• **주어진 과제**
아래의 행들을 번호 목록으로 출력하되, 빈 줄은 빼고 그림은 답에 넣지 마시오.

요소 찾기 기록
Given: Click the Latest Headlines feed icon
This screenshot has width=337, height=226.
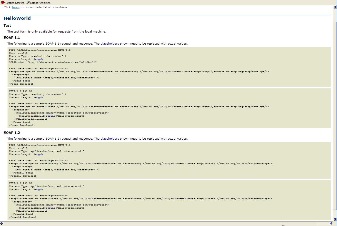Looking at the screenshot, I should coord(28,3).
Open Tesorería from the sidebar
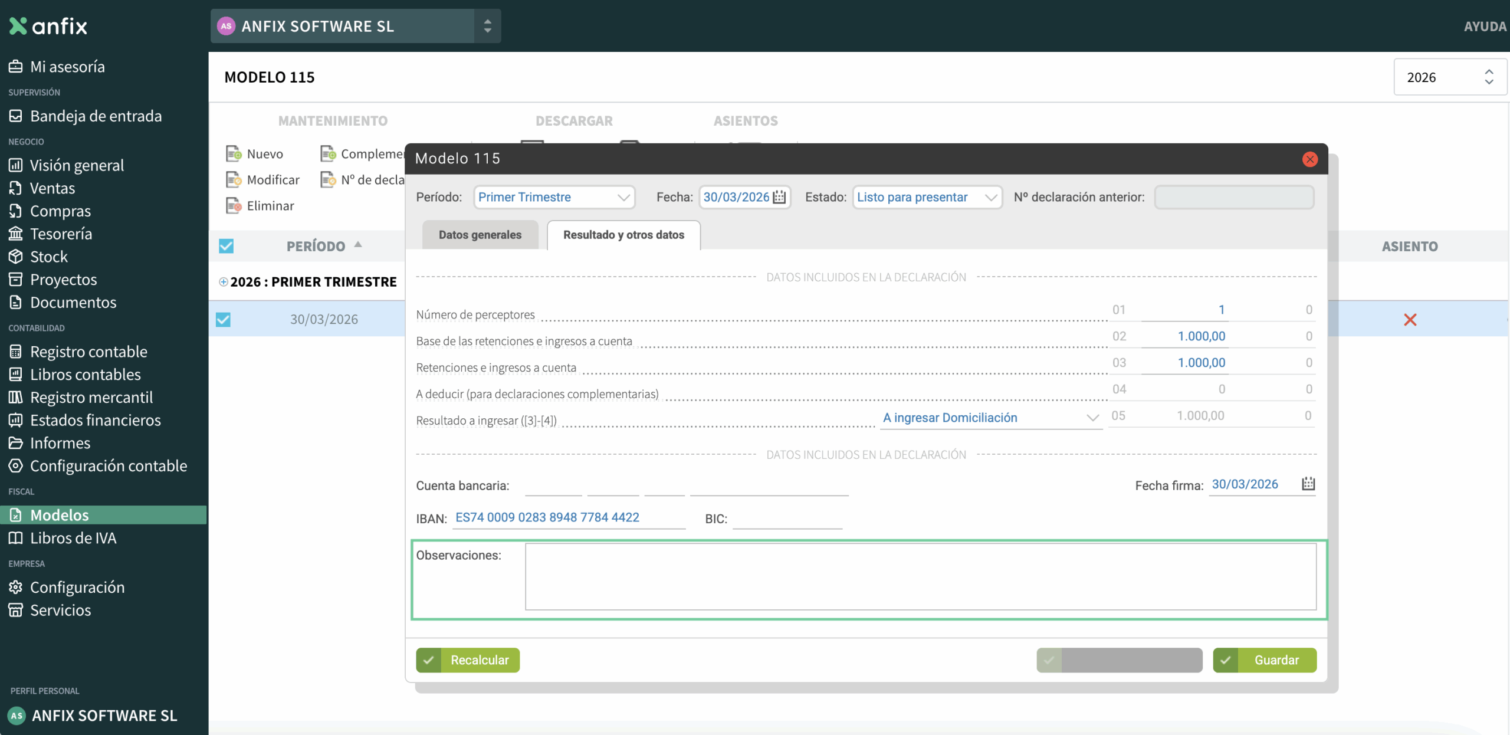1510x735 pixels. pyautogui.click(x=61, y=234)
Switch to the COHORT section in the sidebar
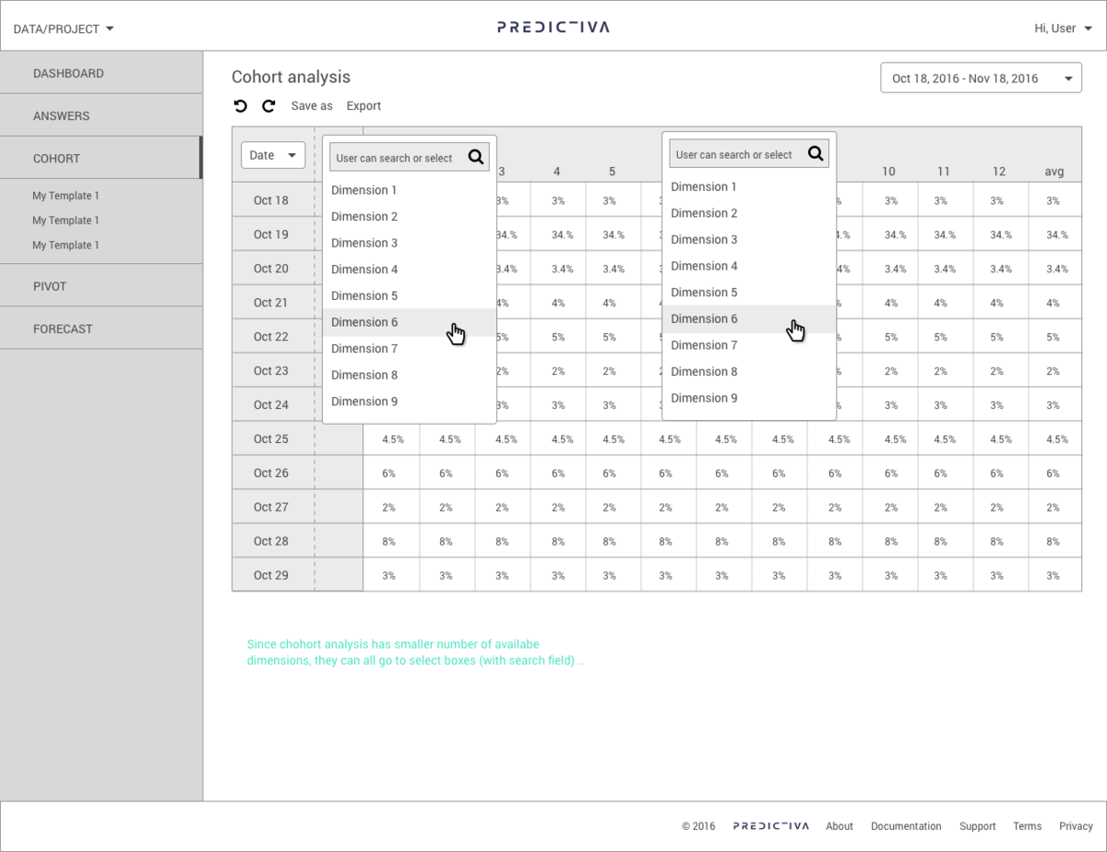1107x852 pixels. click(57, 158)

• **결과**
1. Given: Click the Latest Headlines feed icon
2. This screenshot has width=337, height=226.
3. Looking at the screenshot, I should coord(28,3).
4. Open Tesorería from the sidebar
5. 1510x735 pixels. pyautogui.click(x=61, y=234)
6. Switch to the COHORT section in the sidebar
7. 1107x852 pixels. click(57, 158)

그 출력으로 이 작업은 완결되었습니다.